Intelligence and Security Committee of Parliament
- Abbreviation: ISC
- Formation: 1994; 32 years ago
- Purpose: Statutory Committee of Parliament responsible for oversight of the UK intelligence community
- Chair: Kevan Jones, Baron Beamish
- Parent organisation: UK Parliament
- Website: isc.independent.gov.uk
- Formerly called: Intelligence and Security Committee

= Intelligence and Security Committee of Parliament =

UK Parliament committee overseeing intelligence matters

The Intelligence and Security Committee of Parliament (ISC) is a statutory joint committee of the Parliament of the United Kingdom, appointed to oversee the work of the UK intelligence community.

The committee was established in 1994 by the Intelligence Services Act 1994, and its powers were reinforced by the Justice and Security Act 2013.

==Work of the committee==
The committee's statutory remit (under the Justice and Security Act 2013) is to examine the expenditure, administration, policy and operations of the security and intelligence Agencies; the Secret Intelligence Service (MI6), the Security Service (MI5) and Government Communications Headquarters (GCHQ) and Defence Intelligence in the Ministry of Defence, the Office for Security and Counter-Terrorism (OSCT) in the Home Office and the intelligence-related work of the Cabinet Office including the Joint Intelligence Organisation (JIO) and the National Security Secretariat (NSS).

The members of the committee are notified under the Official Secrets Act 1989 and are given access to highly classified material in carrying out their duties. The committee holds evidence sessions with government ministers and senior officials (for example, the heads of the security and intelligence agencies), expert witnesses such as academics and journalists, and other interested parties. It also considers written evidence from the intelligence and security agencies and relevant government departments.

The work of the committee is invariably conducted in secret. The committee produces an annual report which focuses on administration and finance, and special reports on operational or policy issues which it considers are of particular concern. The government is required to respond to the committee's reports within 60 days. The committee published five reports in 2018 – a report examining the 2017 UK terror attacks, two reports on detainee mistreatment and rendition, a report on diversity and inclusion in the UK intelligence community and an annual report. In 2019 the committee published a statement on 5G suppliers and was due to publish a report on Russia but was unable to do so because the prime minister did not confirm that the report could be published before Parliament dissolved for the 2019 general election.

Unlike a select committee, the ISC shares its reports with the government and agencies it oversees in advance of publication. This is to ensure that no details which might damage national security are published. Each report is subject to four stages: requests for factual amendments; requests for redactions; contested requests for redactions (where the committee is unwilling to accept an initial redaction request, representatives of the agencies must appear to argue the case); and confirmation from the prime minister that the document no longer contains any details damaging to national security.

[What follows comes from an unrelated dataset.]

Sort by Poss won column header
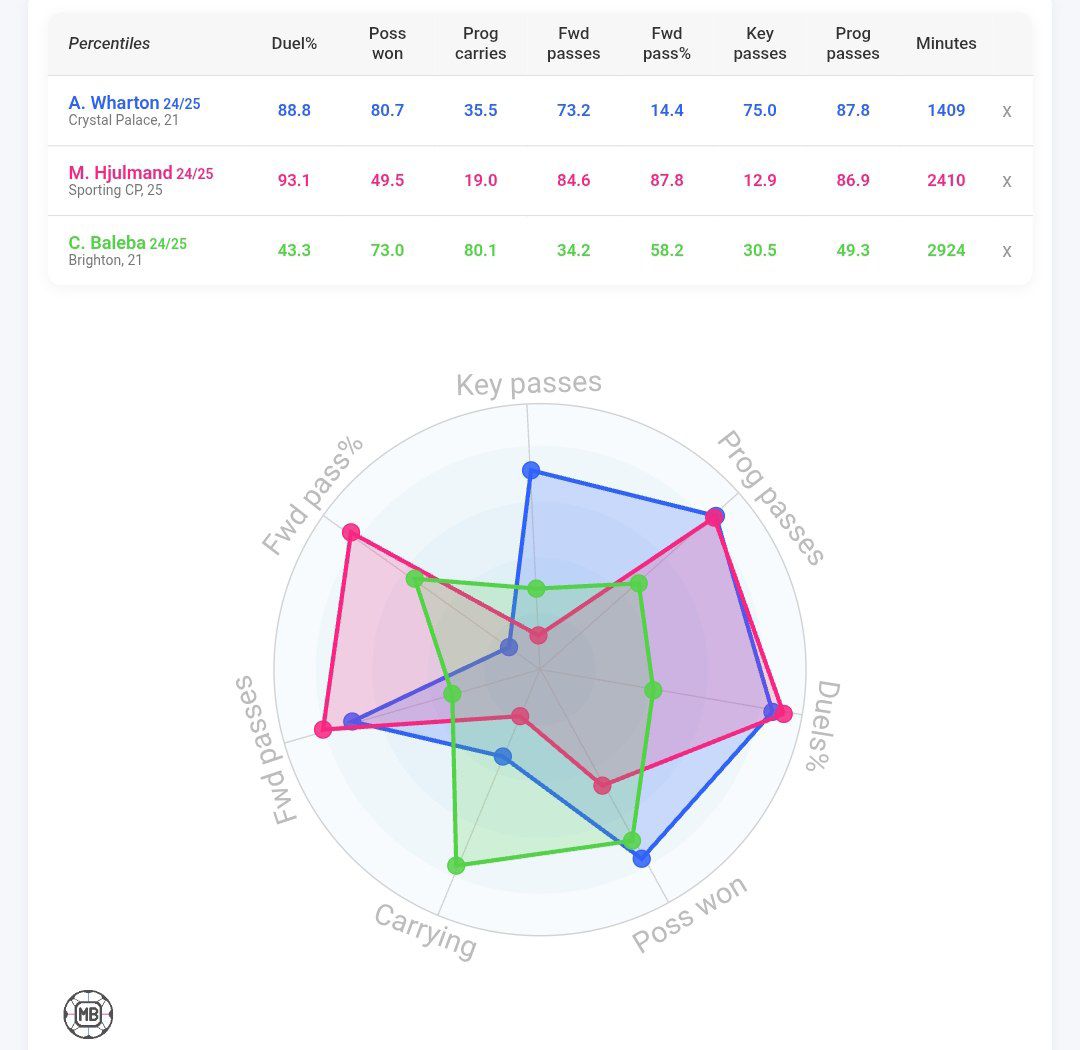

By convention, the prime minister has 10 working days in which to examine the report and confirm that there are no national security issues outstanding. Once that certification is received the committee makes administrative arrangement to lay the report before Parliament.

==Structure==
The ISC is unusual, being a statutory committee rather than a normal parliamentary select committee. Originally constituted under the Intelligence Services Act 1994 the committee was reformed, and its powers expanded by the Justice and Security Act 2013. The committee has an independent secretariat of analysts and investigators and an independent webpage.

The degree to which it is independent was historically questioned by journalists and privacy groups such as Liberty although the ISC itself says it is independent because it is composed of cross-party MPs and peers and operates in a non-partisan manner. The ISC gained stronger powers under the Justice and Security Act 2013 and is no longer appointed by the prime minister: as a result its reports since then have been seen as independent.

==Membership==
Parliament appoints the nine members from both the House of Commons and the House of Lords, after considering nominations from the prime minister, made following discussion with the Leader of the Opposition. The committee elect their own chair from amongst the members. Serving ministers are not allowed to be members, but members may previously have held ministerial positions. Members of the committee cease to be members when Parliament is dissolved, and new members are appointed after the new Parliament convenes.

Malcolm Rifkind was chair until 24 February 2015, when he resigned following a sting by journalists involving a bogus Chinese company and his suspension from the Conservative Party. Former Attorney General Dominic Grieve was elected by the committee as his replacement on 15 September 2015 when it reconvened after the 2015 general election. He was re-elected as chair by the committee on 23 November 2017 when it reconvened after the June 2017 general election.

On 15 July 2020, it was reported that Chris Grayling had failed to secure the nomination as chair of the committee. Acting against the Conservative Whip, Julian Lewis was elected chair by the members of the ISC. As a consequence, he had the Conservative Whip temporarily removed. A 'senior government source' told the BBC that Lewis "has been told by the chief whip that it is because he worked with Labour and other opposition MPs for his own advantage". Grayling subsequently resigned from the committee on 28 August. Bob Stewart was appointed as Grayling's replacement.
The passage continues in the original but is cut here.